DATA EXCERPTS
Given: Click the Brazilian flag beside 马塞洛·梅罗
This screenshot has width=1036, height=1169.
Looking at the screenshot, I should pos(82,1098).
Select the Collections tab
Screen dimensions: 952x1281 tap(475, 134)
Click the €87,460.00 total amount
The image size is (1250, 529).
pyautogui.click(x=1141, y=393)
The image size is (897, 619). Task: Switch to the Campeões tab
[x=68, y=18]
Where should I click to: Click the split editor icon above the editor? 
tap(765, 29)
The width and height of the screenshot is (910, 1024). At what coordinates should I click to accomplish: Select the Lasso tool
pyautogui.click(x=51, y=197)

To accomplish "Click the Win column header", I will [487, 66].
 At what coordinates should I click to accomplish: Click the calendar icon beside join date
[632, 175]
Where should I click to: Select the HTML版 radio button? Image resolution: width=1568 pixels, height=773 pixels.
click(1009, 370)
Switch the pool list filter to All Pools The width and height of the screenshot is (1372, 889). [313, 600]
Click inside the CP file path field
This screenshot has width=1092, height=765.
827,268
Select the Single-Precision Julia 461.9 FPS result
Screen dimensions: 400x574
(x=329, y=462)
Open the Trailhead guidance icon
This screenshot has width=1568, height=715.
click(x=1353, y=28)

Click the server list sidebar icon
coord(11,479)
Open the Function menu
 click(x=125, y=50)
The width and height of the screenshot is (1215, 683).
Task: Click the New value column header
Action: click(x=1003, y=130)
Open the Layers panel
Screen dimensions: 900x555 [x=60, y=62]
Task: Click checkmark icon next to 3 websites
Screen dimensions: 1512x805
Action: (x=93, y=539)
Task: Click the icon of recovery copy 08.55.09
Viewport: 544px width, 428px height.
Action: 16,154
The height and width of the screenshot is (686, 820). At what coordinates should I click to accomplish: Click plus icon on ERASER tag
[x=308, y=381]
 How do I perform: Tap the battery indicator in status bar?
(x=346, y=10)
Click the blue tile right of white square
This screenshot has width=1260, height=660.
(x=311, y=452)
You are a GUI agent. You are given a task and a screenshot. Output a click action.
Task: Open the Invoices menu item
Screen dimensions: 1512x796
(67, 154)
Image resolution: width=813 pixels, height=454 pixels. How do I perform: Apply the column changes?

EXERCISE DIRECTIONS
Your answer should be the records themselves, returned word for word.

COMPLETED TASK
Given: Click the Brazilian flag beside 马塞洛·梅罗
This screenshot has width=1036, height=1169.
Looking at the screenshot, I should pos(82,1098).
Select the Collections tab
Screen dimensions: 952x1281 tap(475, 134)
Click the €87,460.00 total amount
The image size is (1250, 529).
pyautogui.click(x=1141, y=393)
The image size is (897, 619). Task: Switch to the Campeões tab
[x=68, y=18]
Where should I click to: Click the split editor icon above the editor? 
tap(765, 29)
The width and height of the screenshot is (910, 1024). At what coordinates should I click to accomplish: Select the Lasso tool
pyautogui.click(x=51, y=197)

To accomplish "Click the Win column header", I will [487, 66].
 At what coordinates should I click to accomplish: Click the calendar icon beside join date
[632, 175]
Where should I click to: Select the HTML版 radio button? Image resolution: width=1568 pixels, height=773 pixels.
click(1009, 370)
Switch the pool list filter to All Pools The width and height of the screenshot is (1372, 889). [313, 600]
Click inside the CP file path field
This screenshot has width=1092, height=765.
827,268
Select the Single-Precision Julia 461.9 FPS result
Screen dimensions: 400x574
(x=329, y=462)
Open the Trailhead guidance icon
This screenshot has width=1568, height=715.
click(x=1353, y=28)

Click the server list sidebar icon
coord(11,479)
Open the Function menu
 click(x=125, y=50)
The width and height of the screenshot is (1215, 683).
Task: Click the New value column header
Action: click(x=1003, y=130)
Open the Layers panel
Screen dimensions: 900x555 [x=60, y=62]
Task: Click checkmark icon next to 3 websites
Screen dimensions: 1512x805
Action: (x=93, y=539)
Task: Click the icon of recovery copy 08.55.09
Viewport: 544px width, 428px height.
Action: 16,154
The height and width of the screenshot is (686, 820). At what coordinates should I click to accomplish: Click plus icon on ERASER tag
[x=308, y=381]
 How do I perform: Tap the battery indicator in status bar?
(x=346, y=10)
Click the blue tile right of white square
This screenshot has width=1260, height=660.
(x=311, y=452)
You are a GUI agent. You are given a task and a screenshot. Output a click action.
Task: Open the Invoices menu item
Screen dimensions: 1512x796
(67, 154)
Image resolution: width=813 pixels, height=454 pixels. How do I perform: Apply the column changes?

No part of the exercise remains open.